+++ Records for the exercise

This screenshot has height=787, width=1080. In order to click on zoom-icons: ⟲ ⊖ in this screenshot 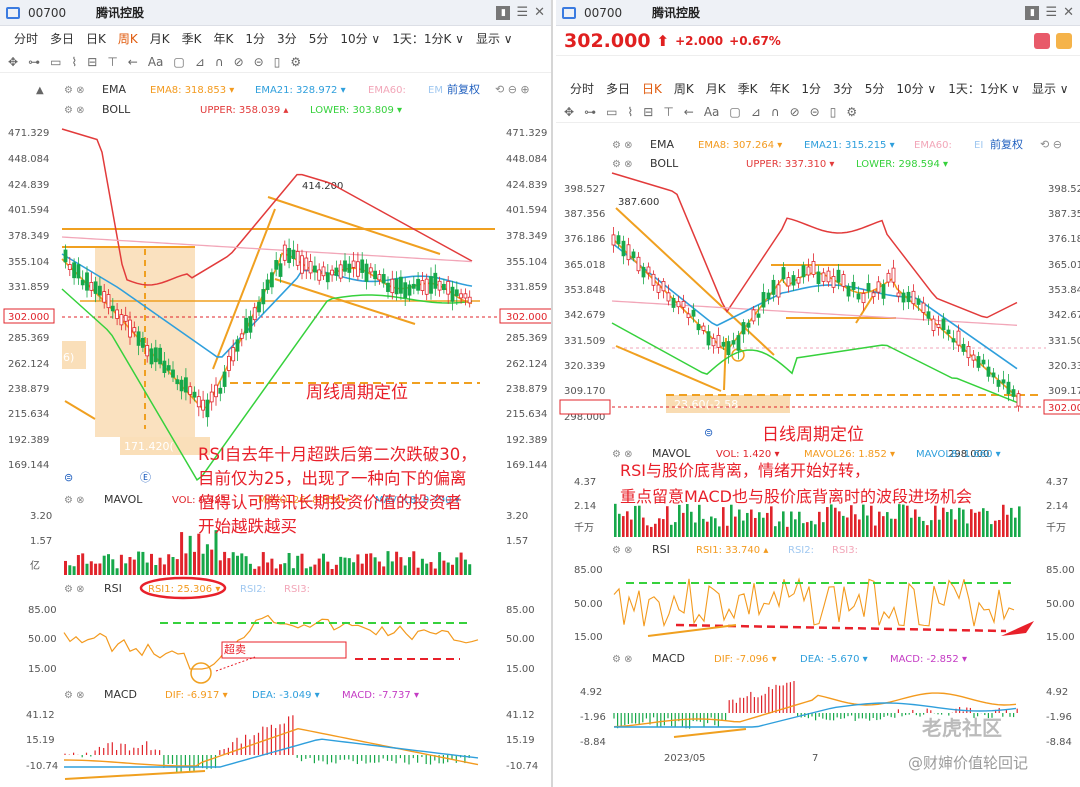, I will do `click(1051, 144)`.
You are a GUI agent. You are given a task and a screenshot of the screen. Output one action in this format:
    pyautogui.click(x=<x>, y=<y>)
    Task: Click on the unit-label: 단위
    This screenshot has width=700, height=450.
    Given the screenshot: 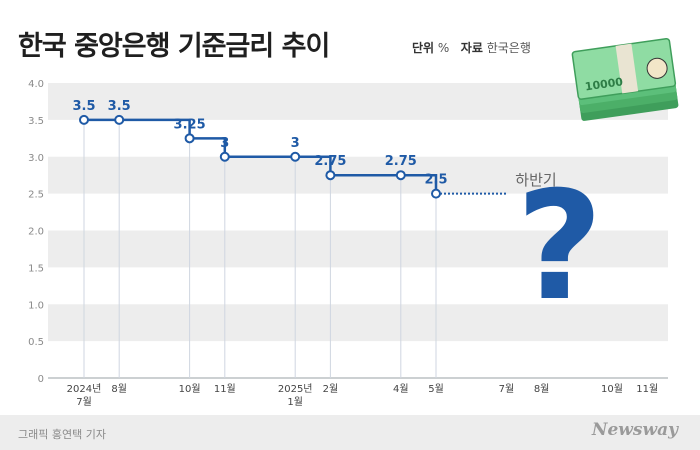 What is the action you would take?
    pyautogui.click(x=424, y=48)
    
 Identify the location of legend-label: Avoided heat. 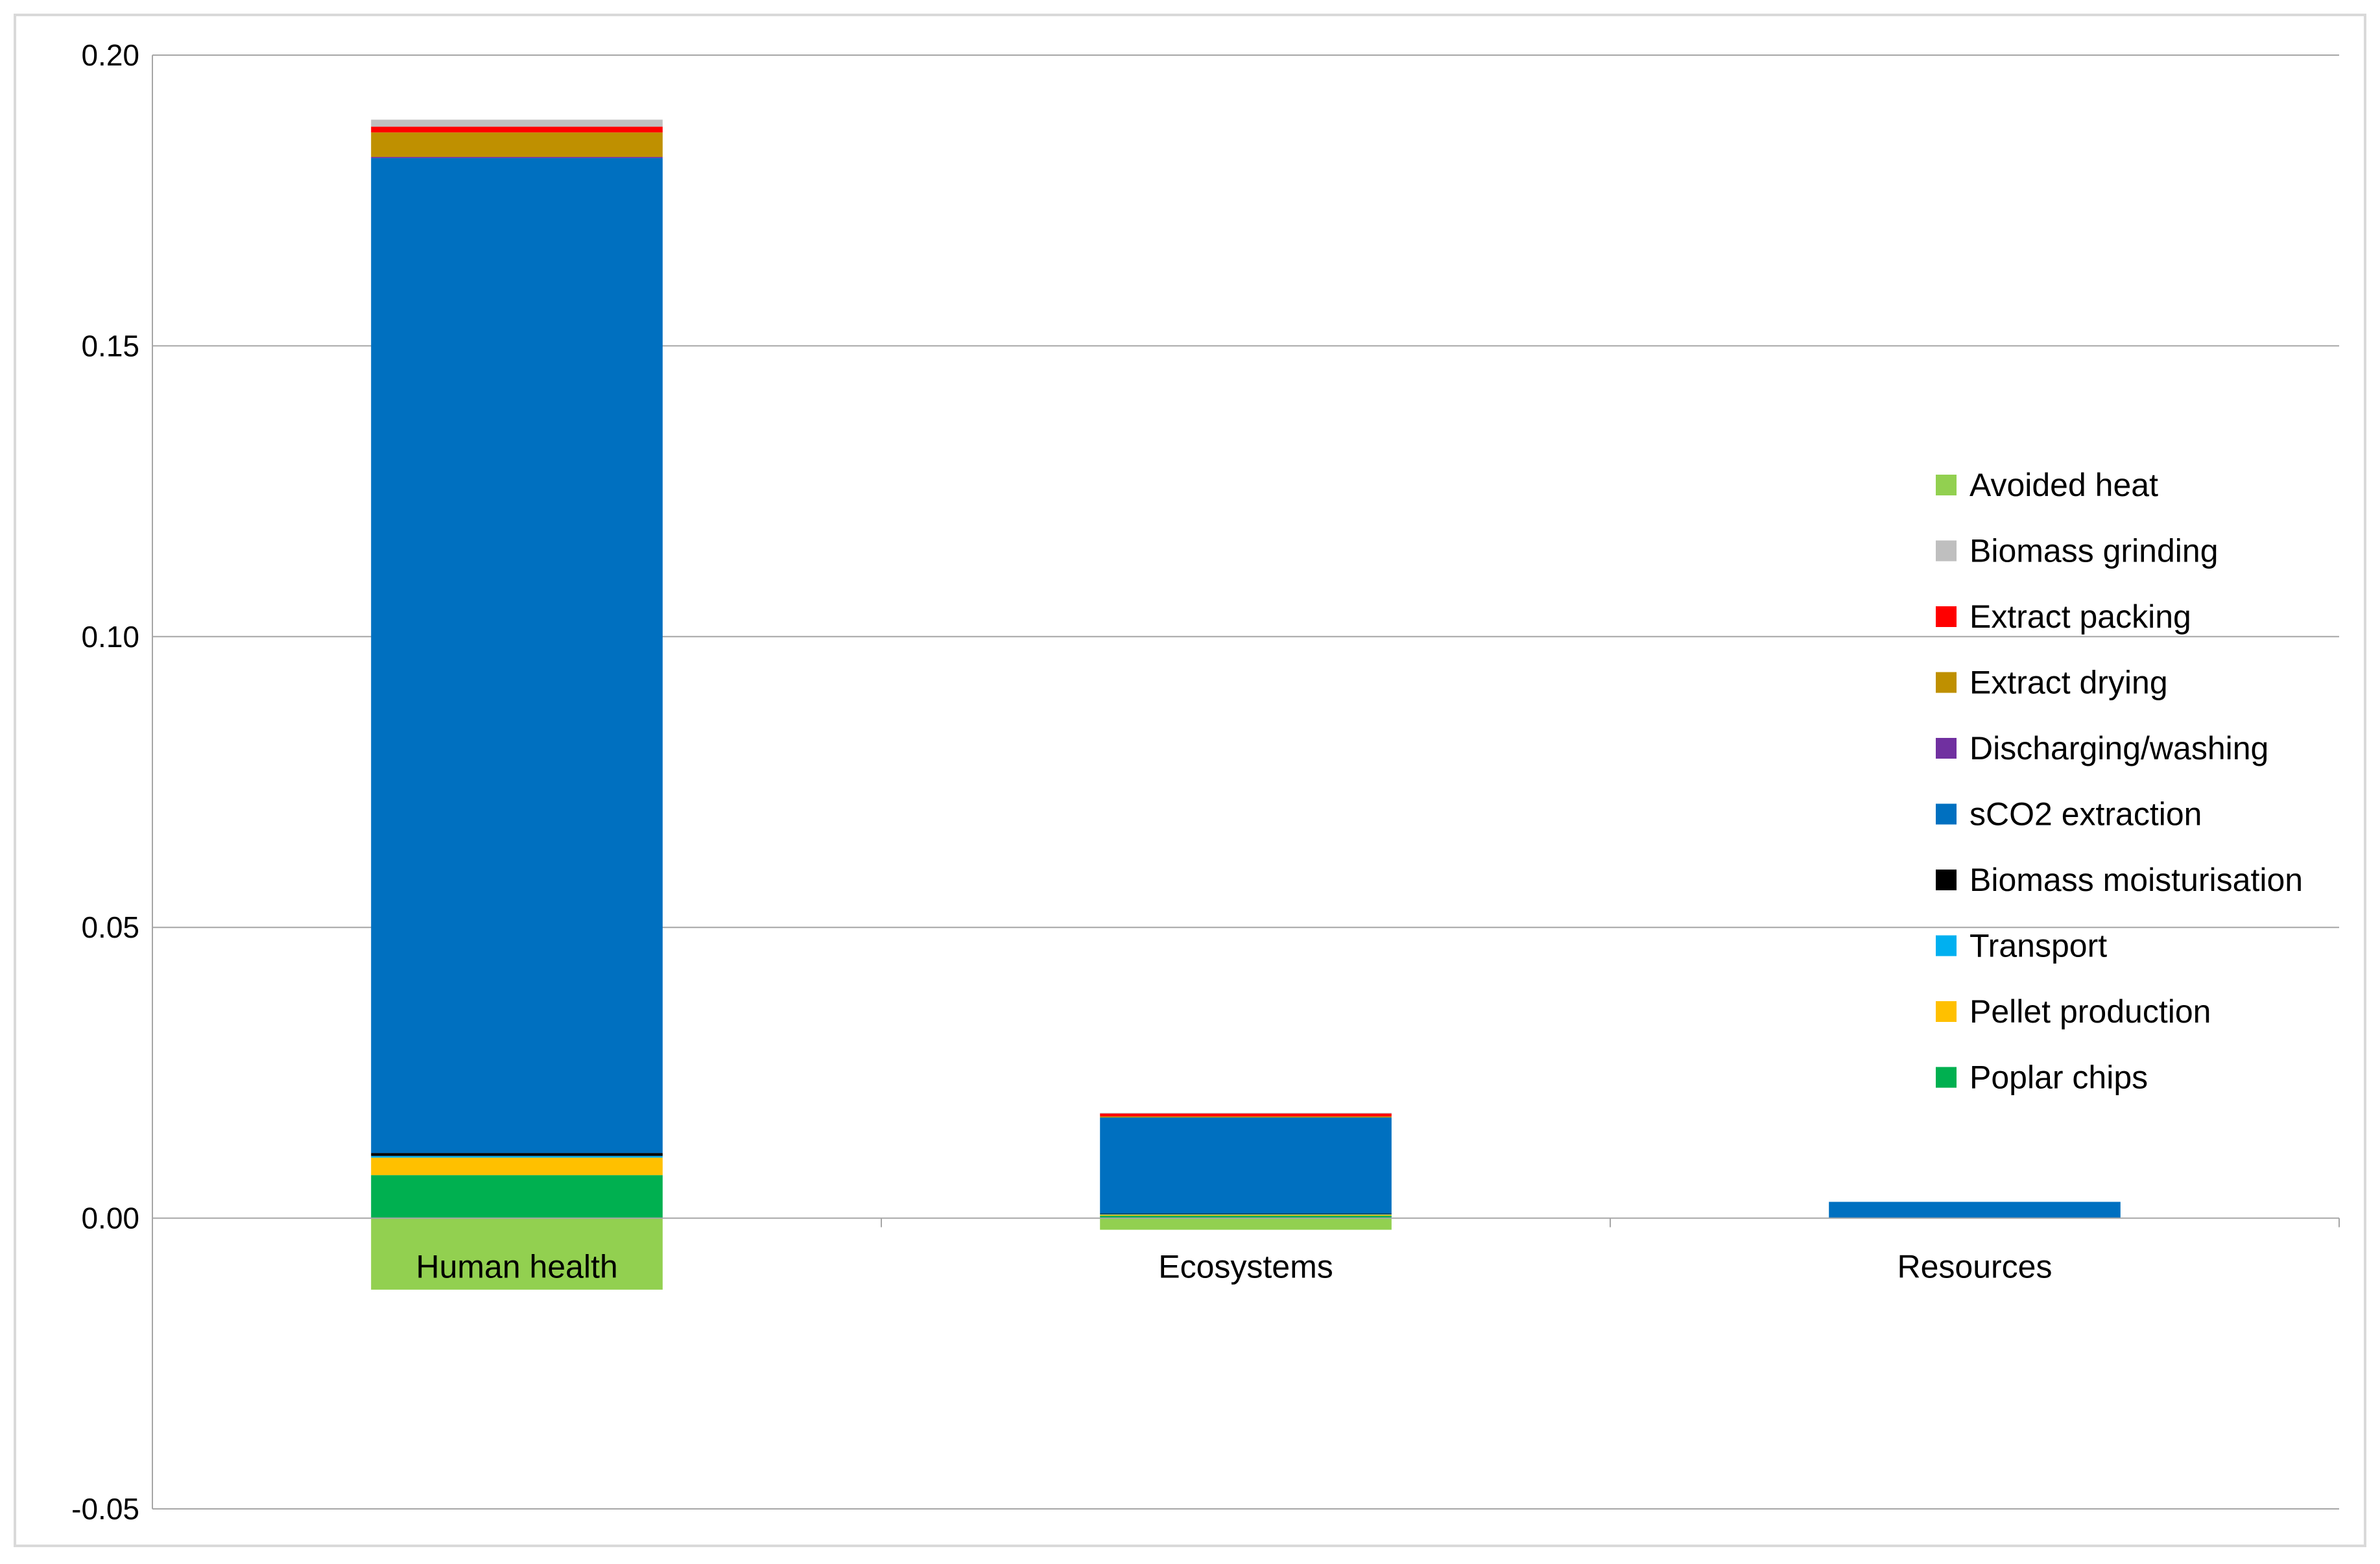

++++++

Copy the lines of the data word for word, starting at the line that contains "You are a GUI" and ending at the line that contains "This screenshot has width=700, height=450.".

You are a GUI agent. You are given a task and a screenshot of the screen. Output one action in this format:
    pyautogui.click(x=<x>, y=<y>)
    Task: Click on the unit-label: 단위
    This screenshot has width=700, height=450.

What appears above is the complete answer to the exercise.